**** Records for the exercise ****
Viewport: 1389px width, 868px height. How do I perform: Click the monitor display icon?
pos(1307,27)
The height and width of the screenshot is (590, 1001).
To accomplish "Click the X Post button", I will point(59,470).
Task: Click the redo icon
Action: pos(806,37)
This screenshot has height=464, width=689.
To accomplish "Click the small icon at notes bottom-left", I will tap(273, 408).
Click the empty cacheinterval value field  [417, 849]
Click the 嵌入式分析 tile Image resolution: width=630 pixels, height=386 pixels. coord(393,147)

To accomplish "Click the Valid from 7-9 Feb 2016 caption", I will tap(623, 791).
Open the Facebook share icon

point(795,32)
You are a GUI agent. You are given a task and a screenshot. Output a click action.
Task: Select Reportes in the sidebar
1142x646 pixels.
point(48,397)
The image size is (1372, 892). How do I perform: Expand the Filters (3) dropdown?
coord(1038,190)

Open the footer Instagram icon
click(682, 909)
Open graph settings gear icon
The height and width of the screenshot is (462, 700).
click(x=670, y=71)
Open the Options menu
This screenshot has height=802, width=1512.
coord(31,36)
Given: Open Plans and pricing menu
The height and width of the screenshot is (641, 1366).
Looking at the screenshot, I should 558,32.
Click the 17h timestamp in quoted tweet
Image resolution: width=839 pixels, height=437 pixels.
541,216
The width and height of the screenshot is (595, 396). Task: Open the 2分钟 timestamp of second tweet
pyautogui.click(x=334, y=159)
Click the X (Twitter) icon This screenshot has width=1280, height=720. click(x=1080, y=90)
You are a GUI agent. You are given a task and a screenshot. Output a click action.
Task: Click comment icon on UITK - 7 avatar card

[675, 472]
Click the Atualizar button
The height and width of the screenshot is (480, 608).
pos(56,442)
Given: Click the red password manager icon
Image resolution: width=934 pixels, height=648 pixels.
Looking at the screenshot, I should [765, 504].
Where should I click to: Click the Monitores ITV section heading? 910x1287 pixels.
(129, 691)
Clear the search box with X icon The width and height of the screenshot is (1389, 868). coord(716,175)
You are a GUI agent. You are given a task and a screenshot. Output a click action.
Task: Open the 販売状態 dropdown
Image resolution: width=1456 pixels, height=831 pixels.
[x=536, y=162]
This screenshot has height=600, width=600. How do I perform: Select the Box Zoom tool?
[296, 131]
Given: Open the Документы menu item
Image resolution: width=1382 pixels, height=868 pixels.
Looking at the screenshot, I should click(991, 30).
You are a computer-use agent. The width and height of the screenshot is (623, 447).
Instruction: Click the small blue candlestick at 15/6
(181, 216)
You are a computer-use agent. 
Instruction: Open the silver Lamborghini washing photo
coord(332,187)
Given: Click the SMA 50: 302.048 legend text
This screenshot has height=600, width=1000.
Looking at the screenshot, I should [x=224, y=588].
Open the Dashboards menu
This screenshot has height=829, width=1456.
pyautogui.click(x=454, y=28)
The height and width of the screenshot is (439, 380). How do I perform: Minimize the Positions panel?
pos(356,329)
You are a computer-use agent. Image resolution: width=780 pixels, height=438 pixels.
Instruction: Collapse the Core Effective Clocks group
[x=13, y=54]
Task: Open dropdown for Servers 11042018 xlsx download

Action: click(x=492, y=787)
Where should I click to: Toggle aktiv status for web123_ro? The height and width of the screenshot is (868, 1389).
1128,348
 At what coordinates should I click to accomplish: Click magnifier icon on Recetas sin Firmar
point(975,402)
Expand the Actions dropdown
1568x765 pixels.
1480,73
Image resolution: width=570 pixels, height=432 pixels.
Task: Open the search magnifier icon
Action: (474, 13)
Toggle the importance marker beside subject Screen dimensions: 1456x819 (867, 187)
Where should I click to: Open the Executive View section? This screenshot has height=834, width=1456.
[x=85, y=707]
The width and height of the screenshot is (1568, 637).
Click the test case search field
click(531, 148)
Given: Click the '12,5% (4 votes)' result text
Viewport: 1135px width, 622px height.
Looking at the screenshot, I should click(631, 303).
****
◆ **Written exercise**
Quote all of the lines above word for word.

◆ **Exercise result**
Viewport: 1389px width, 868px height. How do I perform: Click the monitor display icon?
pos(1307,27)
The height and width of the screenshot is (590, 1001).
To accomplish "Click the X Post button", I will point(59,470).
Task: Click the redo icon
Action: pos(806,37)
This screenshot has height=464, width=689.
To accomplish "Click the small icon at notes bottom-left", I will tap(273, 408).
Click the empty cacheinterval value field  [417, 849]
Click the 嵌入式分析 tile Image resolution: width=630 pixels, height=386 pixels. coord(393,147)

To accomplish "Click the Valid from 7-9 Feb 2016 caption", I will tap(623, 791).
Open the Facebook share icon

point(795,32)
You are a GUI agent. You are given a task and a screenshot. Output a click action.
Task: Select Reportes in the sidebar
1142x646 pixels.
point(48,397)
The image size is (1372, 892). How do I perform: Expand the Filters (3) dropdown?
coord(1038,190)

Open the footer Instagram icon
click(682, 909)
Open graph settings gear icon
The height and width of the screenshot is (462, 700).
click(x=670, y=71)
Open the Options menu
This screenshot has height=802, width=1512.
coord(31,36)
Given: Open Plans and pricing menu
The height and width of the screenshot is (641, 1366).
Looking at the screenshot, I should 558,32.
Click the 17h timestamp in quoted tweet
Image resolution: width=839 pixels, height=437 pixels.
541,216
The width and height of the screenshot is (595, 396). Task: Open the 2分钟 timestamp of second tweet
pyautogui.click(x=334, y=159)
Click the X (Twitter) icon This screenshot has width=1280, height=720. click(x=1080, y=90)
You are a GUI agent. You are given a task and a screenshot. Output a click action.
Task: Click comment icon on UITK - 7 avatar card

[675, 472]
Click the Atualizar button
The height and width of the screenshot is (480, 608).
pos(56,442)
Given: Click the red password manager icon
Image resolution: width=934 pixels, height=648 pixels.
Looking at the screenshot, I should [765, 504].
Where should I click to: Click the Monitores ITV section heading? 910x1287 pixels.
(129, 691)
Clear the search box with X icon The width and height of the screenshot is (1389, 868). coord(716,175)
You are a GUI agent. You are given a task and a screenshot. Output a click action.
Task: Open the 販売状態 dropdown
Image resolution: width=1456 pixels, height=831 pixels.
[x=536, y=162]
This screenshot has height=600, width=600. How do I perform: Select the Box Zoom tool?
[296, 131]
Given: Open the Документы menu item
Image resolution: width=1382 pixels, height=868 pixels.
Looking at the screenshot, I should click(991, 30).
You are a computer-use agent. The width and height of the screenshot is (623, 447).
Instruction: Click the small blue candlestick at 15/6
(181, 216)
You are a computer-use agent. 
Instruction: Open the silver Lamborghini washing photo
coord(332,187)
Given: Click the SMA 50: 302.048 legend text
This screenshot has height=600, width=1000.
Looking at the screenshot, I should [x=224, y=588].
Open the Dashboards menu
This screenshot has height=829, width=1456.
pyautogui.click(x=454, y=28)
The height and width of the screenshot is (439, 380). How do I perform: Minimize the Positions panel?
pos(356,329)
You are a computer-use agent. Image resolution: width=780 pixels, height=438 pixels.
Instruction: Collapse the Core Effective Clocks group
[x=13, y=54]
Task: Open dropdown for Servers 11042018 xlsx download

Action: click(x=492, y=787)
Where should I click to: Toggle aktiv status for web123_ro? The height and width of the screenshot is (868, 1389).
1128,348
 At what coordinates should I click to accomplish: Click magnifier icon on Recetas sin Firmar
point(975,402)
Expand the Actions dropdown
1568x765 pixels.
1480,73
Image resolution: width=570 pixels, height=432 pixels.
Task: Open the search magnifier icon
Action: (474, 13)
Toggle the importance marker beside subject Screen dimensions: 1456x819 (867, 187)
Where should I click to: Open the Executive View section? This screenshot has height=834, width=1456.
[x=85, y=707]
The width and height of the screenshot is (1568, 637).
Click the test case search field
click(531, 148)
Given: Click the '12,5% (4 votes)' result text
Viewport: 1135px width, 622px height.
Looking at the screenshot, I should click(631, 303).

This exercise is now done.